▶ Exercise aim:
Reproduce verbatim the lines below, beginning at the line that contains "The width and height of the screenshot is (490, 273)." and stopping after the line that contains "click(295, 212)". Omit the pictures from your answer.

------------------------------------------------------------------------

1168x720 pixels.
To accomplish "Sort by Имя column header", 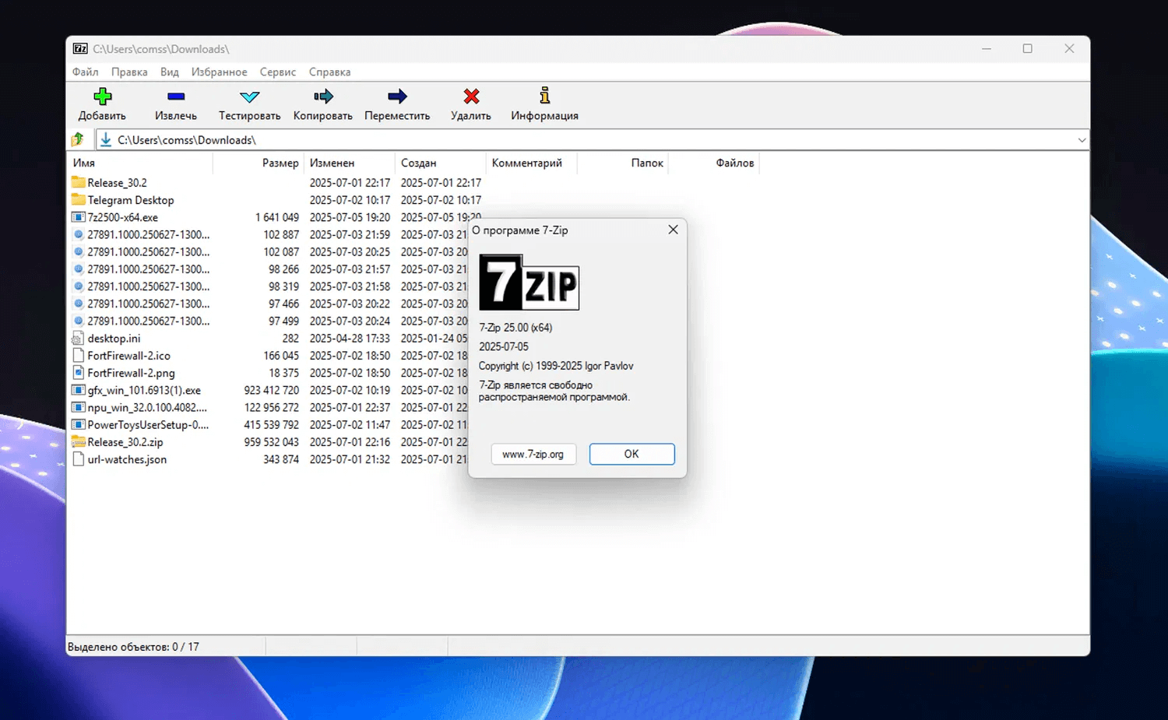I will tap(84, 163).
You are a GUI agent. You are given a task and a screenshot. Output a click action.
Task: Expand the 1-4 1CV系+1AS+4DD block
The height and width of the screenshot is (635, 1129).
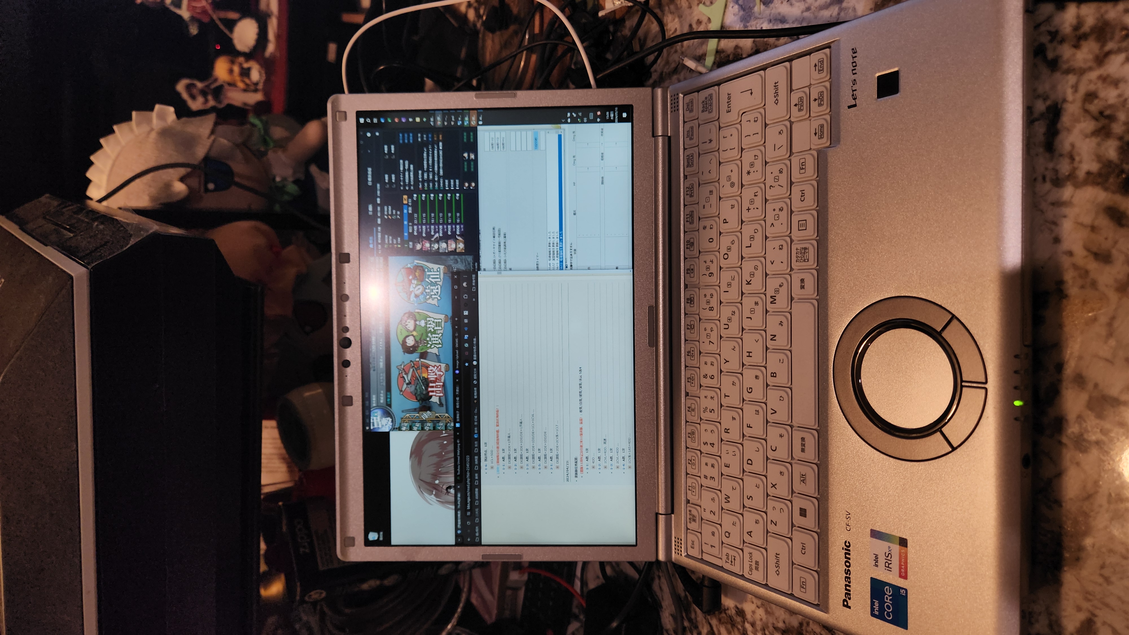pyautogui.click(x=629, y=467)
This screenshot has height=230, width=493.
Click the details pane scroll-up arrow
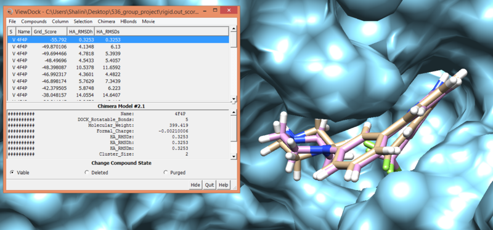pos(234,113)
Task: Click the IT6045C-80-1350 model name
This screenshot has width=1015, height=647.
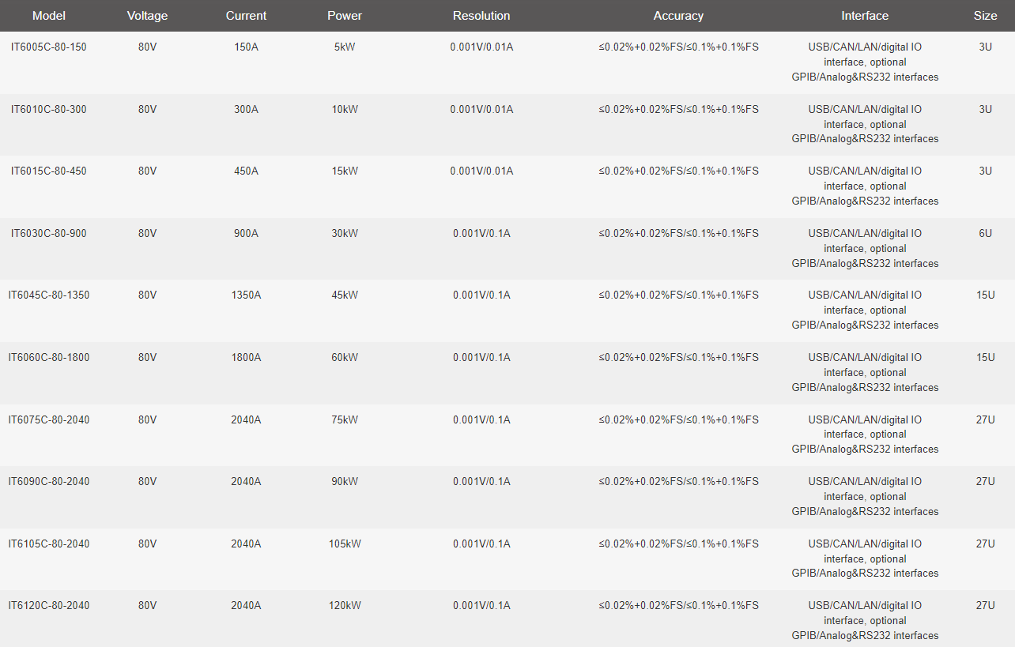Action: tap(49, 295)
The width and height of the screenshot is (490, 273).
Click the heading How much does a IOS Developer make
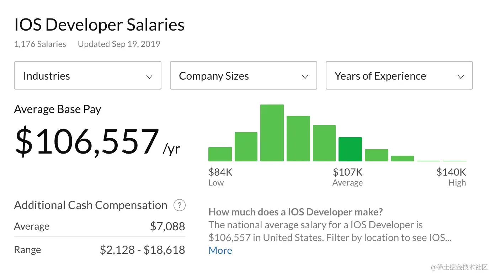click(295, 212)
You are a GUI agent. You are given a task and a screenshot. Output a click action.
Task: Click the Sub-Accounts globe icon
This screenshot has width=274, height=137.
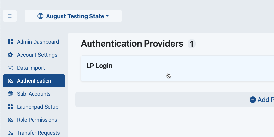pos(10,94)
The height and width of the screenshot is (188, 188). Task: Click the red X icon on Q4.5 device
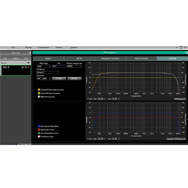point(29,67)
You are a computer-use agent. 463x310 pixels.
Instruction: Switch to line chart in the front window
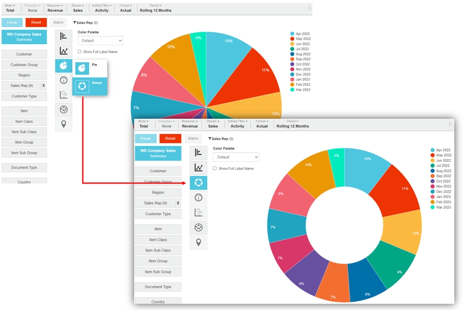click(198, 167)
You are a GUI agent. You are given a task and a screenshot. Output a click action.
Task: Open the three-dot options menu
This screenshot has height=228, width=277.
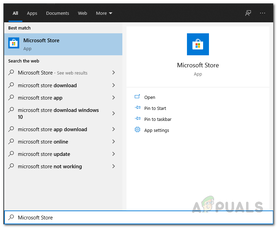(x=263, y=13)
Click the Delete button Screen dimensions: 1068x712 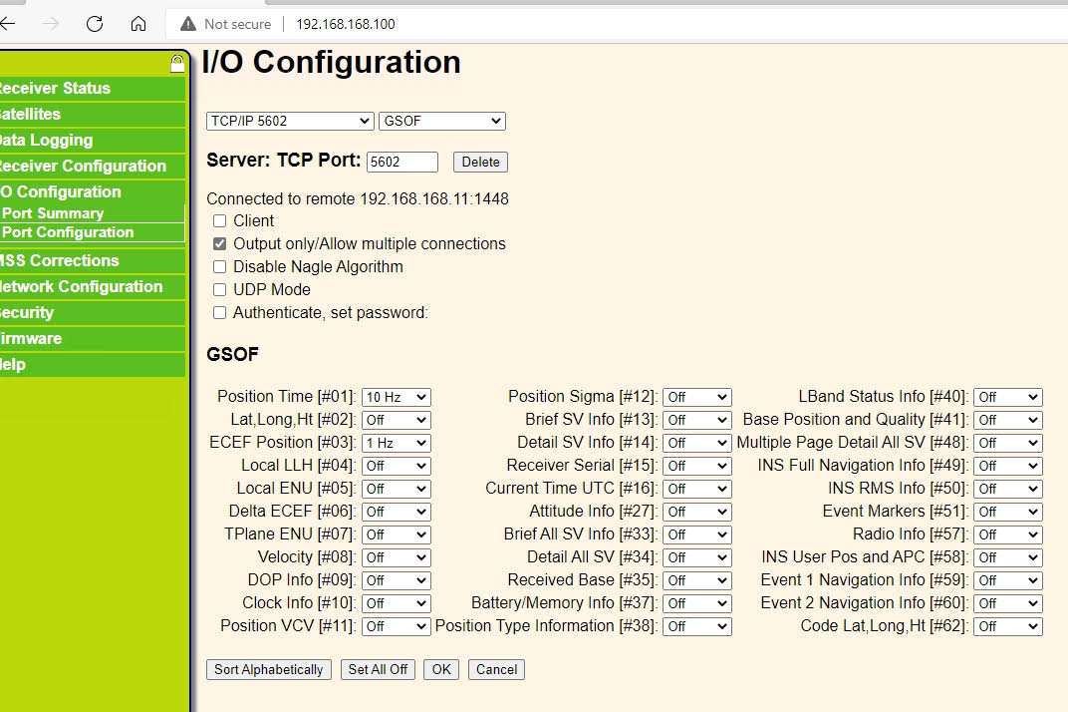(480, 163)
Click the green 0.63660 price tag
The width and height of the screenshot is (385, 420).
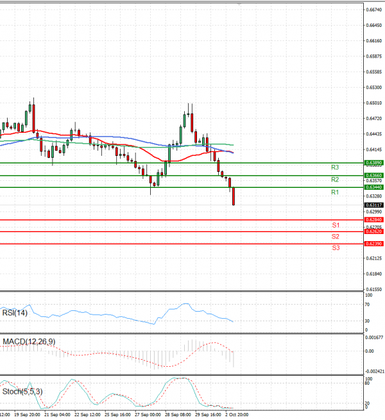[x=374, y=175]
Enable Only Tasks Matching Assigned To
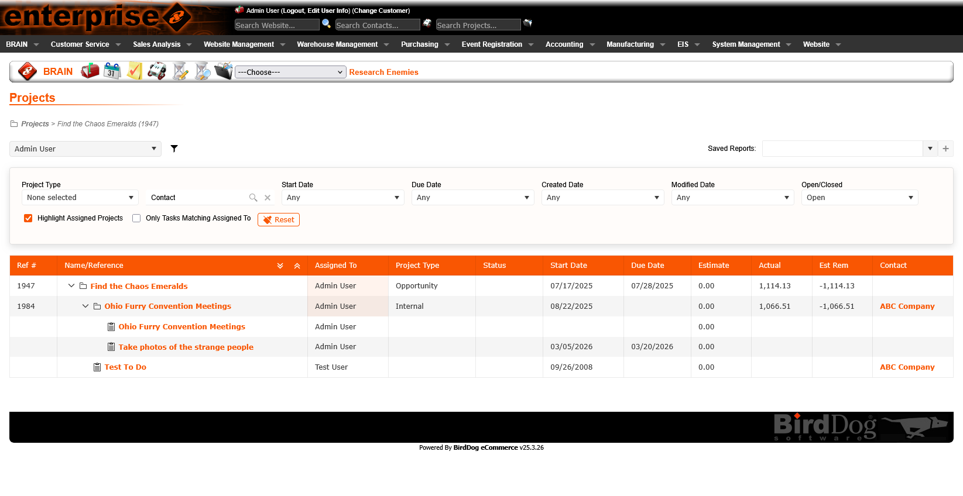The width and height of the screenshot is (963, 496). [136, 218]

------------------------------------------------------------------------

▶ Correct output:
The width and height of the screenshot is (490, 273).
Click the heading How much does a IOS Developer make
click(295, 212)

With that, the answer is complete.